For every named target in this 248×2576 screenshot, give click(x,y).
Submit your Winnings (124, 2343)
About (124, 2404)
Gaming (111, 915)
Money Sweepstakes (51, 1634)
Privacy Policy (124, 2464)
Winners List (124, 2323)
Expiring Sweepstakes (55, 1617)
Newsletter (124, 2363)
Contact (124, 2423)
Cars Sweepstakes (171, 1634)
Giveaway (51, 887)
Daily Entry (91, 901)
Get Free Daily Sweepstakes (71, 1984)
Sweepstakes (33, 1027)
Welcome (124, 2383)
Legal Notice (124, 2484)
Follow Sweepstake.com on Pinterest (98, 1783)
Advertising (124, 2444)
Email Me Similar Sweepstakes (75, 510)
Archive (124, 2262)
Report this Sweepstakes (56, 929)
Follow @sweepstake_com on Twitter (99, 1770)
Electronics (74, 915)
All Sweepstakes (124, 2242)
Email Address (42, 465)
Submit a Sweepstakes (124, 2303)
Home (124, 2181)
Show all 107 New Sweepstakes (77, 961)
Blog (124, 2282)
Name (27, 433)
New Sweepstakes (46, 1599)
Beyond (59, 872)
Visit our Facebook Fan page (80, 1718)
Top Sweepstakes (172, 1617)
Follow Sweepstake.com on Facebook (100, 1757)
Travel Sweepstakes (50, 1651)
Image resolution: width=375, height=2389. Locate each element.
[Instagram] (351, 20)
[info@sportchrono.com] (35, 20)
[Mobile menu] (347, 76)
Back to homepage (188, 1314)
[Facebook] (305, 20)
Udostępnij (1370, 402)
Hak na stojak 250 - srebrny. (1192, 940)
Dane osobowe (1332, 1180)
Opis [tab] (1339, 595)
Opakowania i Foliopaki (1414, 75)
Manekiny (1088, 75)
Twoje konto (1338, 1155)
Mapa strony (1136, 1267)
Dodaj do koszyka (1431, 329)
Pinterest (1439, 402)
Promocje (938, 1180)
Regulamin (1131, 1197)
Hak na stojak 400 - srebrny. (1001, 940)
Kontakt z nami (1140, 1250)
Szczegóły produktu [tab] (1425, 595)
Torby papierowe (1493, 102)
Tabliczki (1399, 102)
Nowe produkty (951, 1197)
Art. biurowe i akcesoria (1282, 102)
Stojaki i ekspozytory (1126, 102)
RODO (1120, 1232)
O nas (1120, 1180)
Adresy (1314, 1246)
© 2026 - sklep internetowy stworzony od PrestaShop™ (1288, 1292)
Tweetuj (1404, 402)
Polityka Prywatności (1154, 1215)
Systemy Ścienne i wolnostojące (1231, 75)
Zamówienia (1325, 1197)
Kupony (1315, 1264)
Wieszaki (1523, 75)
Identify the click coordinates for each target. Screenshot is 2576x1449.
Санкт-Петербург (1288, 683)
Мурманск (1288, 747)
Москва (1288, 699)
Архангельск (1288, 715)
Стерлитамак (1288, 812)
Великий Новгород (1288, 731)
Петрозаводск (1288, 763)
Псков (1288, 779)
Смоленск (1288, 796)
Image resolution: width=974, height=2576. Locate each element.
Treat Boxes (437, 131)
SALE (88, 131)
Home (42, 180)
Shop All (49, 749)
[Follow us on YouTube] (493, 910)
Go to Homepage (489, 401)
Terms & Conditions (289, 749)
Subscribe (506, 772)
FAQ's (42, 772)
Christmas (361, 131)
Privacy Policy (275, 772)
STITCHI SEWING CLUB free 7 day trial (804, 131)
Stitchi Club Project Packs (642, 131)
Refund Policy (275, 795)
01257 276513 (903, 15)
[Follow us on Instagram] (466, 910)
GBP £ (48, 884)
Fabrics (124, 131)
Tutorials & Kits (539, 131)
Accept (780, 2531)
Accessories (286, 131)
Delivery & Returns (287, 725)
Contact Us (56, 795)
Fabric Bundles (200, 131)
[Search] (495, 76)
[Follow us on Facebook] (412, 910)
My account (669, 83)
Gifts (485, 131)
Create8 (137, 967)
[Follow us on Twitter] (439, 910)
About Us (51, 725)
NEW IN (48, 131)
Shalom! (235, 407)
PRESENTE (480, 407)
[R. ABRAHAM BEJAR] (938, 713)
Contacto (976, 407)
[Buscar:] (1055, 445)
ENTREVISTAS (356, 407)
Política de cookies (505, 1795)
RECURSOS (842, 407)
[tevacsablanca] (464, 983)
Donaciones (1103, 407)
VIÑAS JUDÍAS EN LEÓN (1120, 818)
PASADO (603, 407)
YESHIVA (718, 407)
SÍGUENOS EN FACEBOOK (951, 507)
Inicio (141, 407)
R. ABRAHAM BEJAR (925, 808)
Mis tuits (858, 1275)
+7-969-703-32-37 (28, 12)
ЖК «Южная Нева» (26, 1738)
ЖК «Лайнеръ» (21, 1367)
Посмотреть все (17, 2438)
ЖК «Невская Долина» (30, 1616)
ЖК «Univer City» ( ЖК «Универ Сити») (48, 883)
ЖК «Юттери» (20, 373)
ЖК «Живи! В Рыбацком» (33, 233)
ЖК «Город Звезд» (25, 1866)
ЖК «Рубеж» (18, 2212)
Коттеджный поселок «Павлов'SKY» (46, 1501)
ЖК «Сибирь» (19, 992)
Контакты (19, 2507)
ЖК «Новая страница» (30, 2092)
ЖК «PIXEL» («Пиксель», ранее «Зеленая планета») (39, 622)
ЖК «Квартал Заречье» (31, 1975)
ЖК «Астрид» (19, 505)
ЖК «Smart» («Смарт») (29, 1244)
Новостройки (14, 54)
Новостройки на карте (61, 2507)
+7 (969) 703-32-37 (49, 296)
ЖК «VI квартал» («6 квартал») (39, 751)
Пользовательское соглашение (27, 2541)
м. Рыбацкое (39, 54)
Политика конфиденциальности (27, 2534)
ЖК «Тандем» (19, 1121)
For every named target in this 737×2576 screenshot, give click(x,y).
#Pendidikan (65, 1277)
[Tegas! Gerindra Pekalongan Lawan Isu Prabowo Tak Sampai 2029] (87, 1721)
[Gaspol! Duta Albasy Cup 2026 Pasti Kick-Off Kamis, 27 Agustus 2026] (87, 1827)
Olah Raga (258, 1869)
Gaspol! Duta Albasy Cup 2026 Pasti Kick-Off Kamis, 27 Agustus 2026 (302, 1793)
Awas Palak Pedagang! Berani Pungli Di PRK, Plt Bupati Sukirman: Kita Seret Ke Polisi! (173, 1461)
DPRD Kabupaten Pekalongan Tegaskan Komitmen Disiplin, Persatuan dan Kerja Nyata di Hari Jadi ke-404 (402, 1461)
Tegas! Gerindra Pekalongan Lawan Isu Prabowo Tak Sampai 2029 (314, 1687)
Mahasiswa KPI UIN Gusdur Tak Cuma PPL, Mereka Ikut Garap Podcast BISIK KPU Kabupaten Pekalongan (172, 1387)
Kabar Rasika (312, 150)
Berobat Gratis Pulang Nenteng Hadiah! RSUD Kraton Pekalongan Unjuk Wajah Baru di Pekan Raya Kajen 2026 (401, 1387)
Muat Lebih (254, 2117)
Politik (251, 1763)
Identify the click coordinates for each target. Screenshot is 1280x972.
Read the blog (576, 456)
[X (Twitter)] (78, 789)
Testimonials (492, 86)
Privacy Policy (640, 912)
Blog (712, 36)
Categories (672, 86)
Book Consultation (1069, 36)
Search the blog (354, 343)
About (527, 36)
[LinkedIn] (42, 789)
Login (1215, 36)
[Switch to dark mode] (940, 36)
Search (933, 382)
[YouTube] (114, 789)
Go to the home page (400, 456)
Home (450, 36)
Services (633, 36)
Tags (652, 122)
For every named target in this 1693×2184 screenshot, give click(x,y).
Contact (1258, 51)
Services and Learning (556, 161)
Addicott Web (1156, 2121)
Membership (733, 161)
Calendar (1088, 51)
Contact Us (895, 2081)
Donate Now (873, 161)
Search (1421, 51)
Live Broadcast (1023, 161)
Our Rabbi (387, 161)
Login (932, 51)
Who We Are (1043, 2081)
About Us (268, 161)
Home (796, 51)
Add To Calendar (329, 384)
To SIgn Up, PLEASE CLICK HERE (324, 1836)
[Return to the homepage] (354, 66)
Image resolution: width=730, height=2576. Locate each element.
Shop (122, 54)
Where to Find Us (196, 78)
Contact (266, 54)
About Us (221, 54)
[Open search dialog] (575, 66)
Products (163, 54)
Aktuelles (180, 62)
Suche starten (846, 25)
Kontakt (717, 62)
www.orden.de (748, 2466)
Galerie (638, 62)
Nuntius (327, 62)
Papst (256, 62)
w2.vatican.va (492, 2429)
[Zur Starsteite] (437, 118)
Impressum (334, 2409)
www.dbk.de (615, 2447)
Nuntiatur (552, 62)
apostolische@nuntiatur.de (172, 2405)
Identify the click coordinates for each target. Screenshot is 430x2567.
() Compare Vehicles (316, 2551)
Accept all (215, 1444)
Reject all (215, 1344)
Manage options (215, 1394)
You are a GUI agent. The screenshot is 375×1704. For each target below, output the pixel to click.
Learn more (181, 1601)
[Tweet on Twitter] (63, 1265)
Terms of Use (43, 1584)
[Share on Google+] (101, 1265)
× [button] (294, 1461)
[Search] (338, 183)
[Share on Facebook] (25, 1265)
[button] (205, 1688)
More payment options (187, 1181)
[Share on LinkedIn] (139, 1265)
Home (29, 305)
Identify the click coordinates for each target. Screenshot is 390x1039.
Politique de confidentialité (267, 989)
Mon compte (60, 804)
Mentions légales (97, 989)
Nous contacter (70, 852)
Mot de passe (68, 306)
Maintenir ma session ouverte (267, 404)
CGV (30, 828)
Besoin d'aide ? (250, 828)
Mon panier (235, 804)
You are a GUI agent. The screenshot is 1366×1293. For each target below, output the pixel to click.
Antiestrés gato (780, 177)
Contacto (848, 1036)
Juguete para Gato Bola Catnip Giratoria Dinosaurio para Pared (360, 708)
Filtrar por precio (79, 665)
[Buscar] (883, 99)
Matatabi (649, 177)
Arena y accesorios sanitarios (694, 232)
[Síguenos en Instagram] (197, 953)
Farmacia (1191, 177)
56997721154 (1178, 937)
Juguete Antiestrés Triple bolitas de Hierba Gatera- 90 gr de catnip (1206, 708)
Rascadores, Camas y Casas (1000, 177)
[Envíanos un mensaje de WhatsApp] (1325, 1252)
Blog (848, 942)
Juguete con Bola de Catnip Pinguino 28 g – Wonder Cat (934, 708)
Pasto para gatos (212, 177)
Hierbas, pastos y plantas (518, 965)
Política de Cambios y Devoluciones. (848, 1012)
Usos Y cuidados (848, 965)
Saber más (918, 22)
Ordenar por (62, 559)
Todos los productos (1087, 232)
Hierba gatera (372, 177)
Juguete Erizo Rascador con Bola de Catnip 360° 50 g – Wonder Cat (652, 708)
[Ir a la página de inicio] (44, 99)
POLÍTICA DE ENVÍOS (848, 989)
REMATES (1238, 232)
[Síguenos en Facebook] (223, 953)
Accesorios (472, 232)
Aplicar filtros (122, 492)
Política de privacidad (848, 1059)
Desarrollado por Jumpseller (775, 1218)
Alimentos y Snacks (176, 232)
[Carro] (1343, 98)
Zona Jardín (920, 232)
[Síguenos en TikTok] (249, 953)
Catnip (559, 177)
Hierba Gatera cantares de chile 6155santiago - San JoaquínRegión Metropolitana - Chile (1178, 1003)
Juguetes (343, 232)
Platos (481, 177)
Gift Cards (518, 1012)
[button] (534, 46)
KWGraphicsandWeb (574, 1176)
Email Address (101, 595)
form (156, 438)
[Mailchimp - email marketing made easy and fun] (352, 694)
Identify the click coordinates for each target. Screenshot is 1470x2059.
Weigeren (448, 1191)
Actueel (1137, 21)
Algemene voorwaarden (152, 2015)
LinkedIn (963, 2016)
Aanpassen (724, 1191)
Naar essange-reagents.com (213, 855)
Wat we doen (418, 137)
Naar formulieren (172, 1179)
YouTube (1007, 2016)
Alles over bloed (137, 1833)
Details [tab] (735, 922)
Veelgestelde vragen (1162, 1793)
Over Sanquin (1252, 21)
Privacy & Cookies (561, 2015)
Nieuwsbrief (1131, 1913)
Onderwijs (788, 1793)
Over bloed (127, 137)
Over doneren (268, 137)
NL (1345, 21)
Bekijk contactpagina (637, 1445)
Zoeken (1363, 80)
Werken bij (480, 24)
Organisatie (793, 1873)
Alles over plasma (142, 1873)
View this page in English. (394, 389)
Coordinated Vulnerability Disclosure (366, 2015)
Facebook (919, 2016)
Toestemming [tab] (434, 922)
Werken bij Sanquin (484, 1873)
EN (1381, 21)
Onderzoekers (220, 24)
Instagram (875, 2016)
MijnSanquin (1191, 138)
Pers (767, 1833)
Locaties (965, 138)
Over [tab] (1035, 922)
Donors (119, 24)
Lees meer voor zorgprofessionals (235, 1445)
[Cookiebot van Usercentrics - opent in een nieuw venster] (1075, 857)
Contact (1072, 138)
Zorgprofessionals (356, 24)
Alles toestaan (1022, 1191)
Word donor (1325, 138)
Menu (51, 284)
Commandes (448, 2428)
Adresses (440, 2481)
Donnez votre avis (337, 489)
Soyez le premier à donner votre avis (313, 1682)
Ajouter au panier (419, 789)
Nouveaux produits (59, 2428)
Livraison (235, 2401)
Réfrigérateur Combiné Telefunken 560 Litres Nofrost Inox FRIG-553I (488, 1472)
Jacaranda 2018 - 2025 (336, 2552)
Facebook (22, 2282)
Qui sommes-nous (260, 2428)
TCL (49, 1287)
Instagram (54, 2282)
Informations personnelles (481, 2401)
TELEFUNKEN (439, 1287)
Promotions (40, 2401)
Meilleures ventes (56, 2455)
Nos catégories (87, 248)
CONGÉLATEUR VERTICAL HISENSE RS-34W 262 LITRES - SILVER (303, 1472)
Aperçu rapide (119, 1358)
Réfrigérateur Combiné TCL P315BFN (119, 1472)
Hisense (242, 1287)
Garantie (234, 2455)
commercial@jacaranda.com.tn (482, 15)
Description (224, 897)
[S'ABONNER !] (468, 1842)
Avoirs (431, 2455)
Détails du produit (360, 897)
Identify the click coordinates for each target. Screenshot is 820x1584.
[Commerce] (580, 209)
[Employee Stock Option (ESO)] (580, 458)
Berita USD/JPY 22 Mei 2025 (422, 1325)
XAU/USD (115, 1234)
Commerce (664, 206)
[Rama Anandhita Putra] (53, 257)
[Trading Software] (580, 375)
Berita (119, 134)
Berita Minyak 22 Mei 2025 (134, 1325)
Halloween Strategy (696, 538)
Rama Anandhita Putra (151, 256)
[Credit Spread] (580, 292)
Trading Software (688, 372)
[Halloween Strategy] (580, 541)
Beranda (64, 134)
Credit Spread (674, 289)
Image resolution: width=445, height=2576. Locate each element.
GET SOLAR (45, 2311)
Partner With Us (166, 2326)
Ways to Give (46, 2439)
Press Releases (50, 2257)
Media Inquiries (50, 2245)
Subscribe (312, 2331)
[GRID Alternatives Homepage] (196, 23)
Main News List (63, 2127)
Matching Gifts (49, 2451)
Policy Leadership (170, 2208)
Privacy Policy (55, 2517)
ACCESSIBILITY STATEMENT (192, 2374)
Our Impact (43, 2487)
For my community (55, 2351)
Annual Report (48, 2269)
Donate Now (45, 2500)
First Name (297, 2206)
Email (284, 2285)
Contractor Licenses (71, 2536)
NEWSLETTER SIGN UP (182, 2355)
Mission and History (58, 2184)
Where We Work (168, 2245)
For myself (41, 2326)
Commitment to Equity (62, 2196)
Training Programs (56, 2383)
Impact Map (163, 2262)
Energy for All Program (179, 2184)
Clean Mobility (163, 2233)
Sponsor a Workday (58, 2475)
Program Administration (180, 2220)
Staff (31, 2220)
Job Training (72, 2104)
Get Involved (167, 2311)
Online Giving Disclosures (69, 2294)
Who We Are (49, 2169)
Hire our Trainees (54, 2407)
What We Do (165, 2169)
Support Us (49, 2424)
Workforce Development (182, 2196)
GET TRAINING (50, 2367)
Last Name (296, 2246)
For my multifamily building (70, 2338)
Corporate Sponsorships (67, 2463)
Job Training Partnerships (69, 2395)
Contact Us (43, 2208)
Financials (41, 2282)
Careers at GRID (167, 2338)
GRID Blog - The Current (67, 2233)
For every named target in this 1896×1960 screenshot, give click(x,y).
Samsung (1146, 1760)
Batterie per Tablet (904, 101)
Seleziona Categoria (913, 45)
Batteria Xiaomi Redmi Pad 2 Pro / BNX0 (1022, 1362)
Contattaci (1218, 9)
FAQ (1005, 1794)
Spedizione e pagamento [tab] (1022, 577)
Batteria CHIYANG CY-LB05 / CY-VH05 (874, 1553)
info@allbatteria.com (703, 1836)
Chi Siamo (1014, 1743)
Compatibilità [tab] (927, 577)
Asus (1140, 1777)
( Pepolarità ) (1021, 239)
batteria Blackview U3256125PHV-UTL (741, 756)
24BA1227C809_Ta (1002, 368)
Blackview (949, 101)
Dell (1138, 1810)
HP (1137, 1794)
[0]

EXERCISE:
Copy word for word the stretch of entries above from the line that has "PASADO (603, 407)" through the line that has "[YouTube] (114, 789)", both ends included, and nothing outside it.

SOLUTION BELOW:
PASADO (603, 407)
YESHIVA (718, 407)
SÍGUENOS EN FACEBOOK (951, 507)
Inicio (141, 407)
R. ABRAHAM BEJAR (925, 808)
Mis tuits (858, 1275)
+7-969-703-32-37 (28, 12)
ЖК «Южная Нева» (26, 1738)
ЖК «Лайнеръ» (21, 1367)
Посмотреть все (17, 2438)
ЖК «Невская Долина» (30, 1616)
ЖК «Univer City» ( ЖК «Универ Сити») (48, 883)
ЖК «Юттери» (20, 373)
ЖК «Живи! В Рыбацком» (33, 233)
ЖК «Город Звезд» (25, 1866)
ЖК «Рубеж» (18, 2212)
Коттеджный поселок «Павлов'SKY» (46, 1501)
ЖК «Сибирь» (19, 992)
Контакты (19, 2507)
ЖК «Новая страница» (30, 2092)
ЖК «PIXEL» («Пиксель», ранее «Зеленая планета») (39, 622)
ЖК «Квартал Заречье» (31, 1975)
ЖК «Астрид» (19, 505)
ЖК «Smart» («Смарт») (29, 1244)
Новостройки (14, 54)
Новостройки на карте (61, 2507)
+7 (969) 703-32-37 (49, 296)
ЖК «VI квартал» («6 квартал») (39, 751)
Пользовательское соглашение (27, 2541)
м. Рыбацкое (39, 54)
Политика конфиденциальности (27, 2534)
ЖК «Тандем» (19, 1121)
For every named target in this 737×2576 screenshot, give click(x,y).
#Pendidikan (65, 1277)
[Tegas! Gerindra Pekalongan Lawan Isu Prabowo Tak Sampai 2029] (87, 1721)
[Gaspol! Duta Albasy Cup 2026 Pasti Kick-Off Kamis, 27 Agustus 2026] (87, 1827)
Olah Raga (258, 1869)
Gaspol! Duta Albasy Cup 2026 Pasti Kick-Off Kamis, 27 Agustus 2026 (302, 1793)
Awas Palak Pedagang! Berani Pungli Di PRK, Plt Bupati Sukirman: Kita Seret Ke Polisi! (173, 1461)
DPRD Kabupaten Pekalongan Tegaskan Komitmen Disiplin, Persatuan dan Kerja Nyata di Hari Jadi ke-404 (402, 1461)
Tegas! Gerindra Pekalongan Lawan Isu Prabowo Tak Sampai 2029 (314, 1687)
Mahasiswa KPI UIN Gusdur Tak Cuma PPL, Mereka Ikut Garap Podcast BISIK KPU Kabupaten Pekalongan (172, 1387)
Kabar Rasika (312, 150)
Berobat Gratis Pulang Nenteng Hadiah! RSUD Kraton Pekalongan Unjuk Wajah Baru di Pekan Raya Kajen 2026 (401, 1387)
Muat Lebih (254, 2117)
Politik (251, 1763)
Identify the click coordinates for each target. Screenshot is 1280x972.
Read the blog (576, 456)
[X (Twitter)] (78, 789)
Testimonials (492, 86)
Privacy Policy (640, 912)
Blog (712, 36)
Categories (672, 86)
Book Consultation (1069, 36)
Search the blog (354, 343)
About (527, 36)
[LinkedIn] (42, 789)
Login (1215, 36)
[Switch to dark mode] (940, 36)
Search (933, 382)
[YouTube] (114, 789)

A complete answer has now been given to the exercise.